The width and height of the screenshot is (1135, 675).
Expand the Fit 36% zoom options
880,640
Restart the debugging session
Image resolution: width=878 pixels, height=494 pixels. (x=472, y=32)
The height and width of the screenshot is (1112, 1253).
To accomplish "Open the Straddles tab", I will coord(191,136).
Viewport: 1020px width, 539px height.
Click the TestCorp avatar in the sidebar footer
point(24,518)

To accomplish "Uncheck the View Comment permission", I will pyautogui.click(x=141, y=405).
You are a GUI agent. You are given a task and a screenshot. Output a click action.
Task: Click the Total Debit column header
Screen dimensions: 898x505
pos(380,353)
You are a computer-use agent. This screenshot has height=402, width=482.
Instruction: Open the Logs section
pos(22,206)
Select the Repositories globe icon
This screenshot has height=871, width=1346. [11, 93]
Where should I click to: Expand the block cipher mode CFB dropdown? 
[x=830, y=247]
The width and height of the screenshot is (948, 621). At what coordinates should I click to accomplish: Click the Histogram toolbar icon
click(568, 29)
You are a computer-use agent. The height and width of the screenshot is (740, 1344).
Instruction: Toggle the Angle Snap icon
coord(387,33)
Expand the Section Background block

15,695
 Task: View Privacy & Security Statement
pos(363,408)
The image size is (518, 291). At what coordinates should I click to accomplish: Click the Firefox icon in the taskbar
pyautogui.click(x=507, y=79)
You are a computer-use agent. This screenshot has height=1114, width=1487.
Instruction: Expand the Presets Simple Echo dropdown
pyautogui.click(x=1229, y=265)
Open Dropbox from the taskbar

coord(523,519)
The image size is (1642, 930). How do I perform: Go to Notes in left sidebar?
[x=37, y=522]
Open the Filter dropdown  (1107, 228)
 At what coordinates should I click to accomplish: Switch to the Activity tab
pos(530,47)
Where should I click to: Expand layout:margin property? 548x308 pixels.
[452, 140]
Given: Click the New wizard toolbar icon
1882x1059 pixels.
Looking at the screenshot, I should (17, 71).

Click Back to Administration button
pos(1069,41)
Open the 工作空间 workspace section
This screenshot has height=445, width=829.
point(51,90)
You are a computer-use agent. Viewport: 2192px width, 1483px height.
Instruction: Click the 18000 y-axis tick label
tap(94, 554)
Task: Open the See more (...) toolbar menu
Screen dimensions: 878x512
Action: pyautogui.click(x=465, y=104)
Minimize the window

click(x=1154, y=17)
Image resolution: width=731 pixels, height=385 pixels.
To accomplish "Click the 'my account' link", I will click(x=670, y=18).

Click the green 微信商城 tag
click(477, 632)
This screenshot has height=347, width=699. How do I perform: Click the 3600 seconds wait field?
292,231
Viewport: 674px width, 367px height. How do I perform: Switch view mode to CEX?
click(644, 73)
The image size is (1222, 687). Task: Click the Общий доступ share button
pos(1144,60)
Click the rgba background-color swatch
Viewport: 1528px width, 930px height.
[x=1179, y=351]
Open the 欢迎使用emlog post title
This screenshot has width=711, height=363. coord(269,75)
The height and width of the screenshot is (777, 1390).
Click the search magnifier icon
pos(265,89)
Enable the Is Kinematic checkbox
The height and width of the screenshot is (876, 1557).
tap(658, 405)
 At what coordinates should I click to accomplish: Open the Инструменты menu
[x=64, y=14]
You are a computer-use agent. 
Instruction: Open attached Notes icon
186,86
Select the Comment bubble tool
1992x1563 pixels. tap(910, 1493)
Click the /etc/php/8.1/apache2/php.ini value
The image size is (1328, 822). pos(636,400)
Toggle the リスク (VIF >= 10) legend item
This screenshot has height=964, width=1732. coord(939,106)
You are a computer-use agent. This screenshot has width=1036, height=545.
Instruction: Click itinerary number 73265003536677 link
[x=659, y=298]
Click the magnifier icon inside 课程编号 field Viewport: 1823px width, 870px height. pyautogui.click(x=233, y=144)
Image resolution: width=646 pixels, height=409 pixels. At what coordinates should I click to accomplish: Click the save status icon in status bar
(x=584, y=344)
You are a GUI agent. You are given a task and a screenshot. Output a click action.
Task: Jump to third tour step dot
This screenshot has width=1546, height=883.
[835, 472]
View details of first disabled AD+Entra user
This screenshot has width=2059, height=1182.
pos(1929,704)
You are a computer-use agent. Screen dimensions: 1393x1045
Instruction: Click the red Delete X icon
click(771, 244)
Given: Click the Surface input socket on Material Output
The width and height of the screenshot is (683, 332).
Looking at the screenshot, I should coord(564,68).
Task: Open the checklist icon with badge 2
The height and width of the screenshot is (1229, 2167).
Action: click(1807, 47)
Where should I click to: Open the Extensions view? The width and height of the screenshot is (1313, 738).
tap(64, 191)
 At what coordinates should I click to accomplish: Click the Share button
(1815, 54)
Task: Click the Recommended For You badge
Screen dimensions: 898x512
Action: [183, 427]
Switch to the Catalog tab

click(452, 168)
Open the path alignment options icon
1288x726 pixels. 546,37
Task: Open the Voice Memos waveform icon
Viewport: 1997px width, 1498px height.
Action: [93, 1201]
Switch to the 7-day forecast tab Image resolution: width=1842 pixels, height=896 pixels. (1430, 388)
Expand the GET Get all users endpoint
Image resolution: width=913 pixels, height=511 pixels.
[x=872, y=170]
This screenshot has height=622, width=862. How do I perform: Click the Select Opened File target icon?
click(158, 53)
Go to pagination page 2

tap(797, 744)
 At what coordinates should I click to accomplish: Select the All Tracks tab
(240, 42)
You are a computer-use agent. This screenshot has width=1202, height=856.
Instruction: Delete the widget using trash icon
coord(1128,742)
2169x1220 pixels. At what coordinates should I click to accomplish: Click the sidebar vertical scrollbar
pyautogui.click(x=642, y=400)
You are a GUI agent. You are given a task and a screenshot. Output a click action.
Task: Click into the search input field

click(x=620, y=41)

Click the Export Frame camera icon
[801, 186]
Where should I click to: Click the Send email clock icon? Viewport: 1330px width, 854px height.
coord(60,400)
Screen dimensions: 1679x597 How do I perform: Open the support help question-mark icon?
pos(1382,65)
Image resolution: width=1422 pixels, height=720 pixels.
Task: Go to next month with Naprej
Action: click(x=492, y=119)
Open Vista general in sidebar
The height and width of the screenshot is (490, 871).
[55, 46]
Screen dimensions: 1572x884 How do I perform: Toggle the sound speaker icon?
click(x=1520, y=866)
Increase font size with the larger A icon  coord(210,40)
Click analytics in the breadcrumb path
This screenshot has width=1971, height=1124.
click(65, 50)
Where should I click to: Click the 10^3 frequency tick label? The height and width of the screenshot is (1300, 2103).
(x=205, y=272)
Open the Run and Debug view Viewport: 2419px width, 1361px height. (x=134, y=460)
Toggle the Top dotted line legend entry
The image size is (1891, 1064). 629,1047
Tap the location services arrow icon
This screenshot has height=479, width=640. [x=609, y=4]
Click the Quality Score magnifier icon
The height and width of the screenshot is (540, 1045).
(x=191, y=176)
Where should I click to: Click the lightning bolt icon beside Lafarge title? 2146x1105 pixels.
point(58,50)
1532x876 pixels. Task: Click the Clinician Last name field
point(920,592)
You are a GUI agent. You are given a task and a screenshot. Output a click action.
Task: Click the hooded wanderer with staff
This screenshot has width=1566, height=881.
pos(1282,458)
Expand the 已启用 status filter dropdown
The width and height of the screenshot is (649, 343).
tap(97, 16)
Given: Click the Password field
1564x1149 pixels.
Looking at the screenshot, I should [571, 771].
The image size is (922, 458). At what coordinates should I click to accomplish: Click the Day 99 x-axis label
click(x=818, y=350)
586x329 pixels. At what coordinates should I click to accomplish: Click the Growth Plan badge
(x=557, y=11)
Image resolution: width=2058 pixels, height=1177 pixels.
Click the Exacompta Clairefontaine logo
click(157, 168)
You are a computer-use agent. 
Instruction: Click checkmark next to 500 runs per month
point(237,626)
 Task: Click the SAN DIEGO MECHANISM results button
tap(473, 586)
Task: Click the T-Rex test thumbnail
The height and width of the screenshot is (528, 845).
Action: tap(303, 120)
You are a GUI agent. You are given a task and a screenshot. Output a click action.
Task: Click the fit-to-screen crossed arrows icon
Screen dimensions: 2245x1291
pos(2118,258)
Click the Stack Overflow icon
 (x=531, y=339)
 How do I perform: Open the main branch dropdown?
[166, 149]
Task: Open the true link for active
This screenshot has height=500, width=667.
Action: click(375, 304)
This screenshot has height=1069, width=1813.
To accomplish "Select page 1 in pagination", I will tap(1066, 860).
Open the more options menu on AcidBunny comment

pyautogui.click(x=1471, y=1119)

(Required action):
The lines to report are those in the material above that contain the word "computer"; copy every one of them.

(Output for this task):
You are a computer-use agent. This screenshot has height=402, width=482.
You are a computer-use agent. The height and width of the screenshot is (740, 1344).
You are a computer-use agent. This screenshot has height=1114, width=1487.
You are a computer-use agent. Viewport: 2192px width, 1483px height.
You are a computer-use agent. 
You are a computer-use agent. This screenshot has width=1036, height=545.
You are a computer-use agent. Screen dimensions: 1393x1045
You are a computer-use agent. This screenshot has width=1202, height=856.
You are a computer-use agent. 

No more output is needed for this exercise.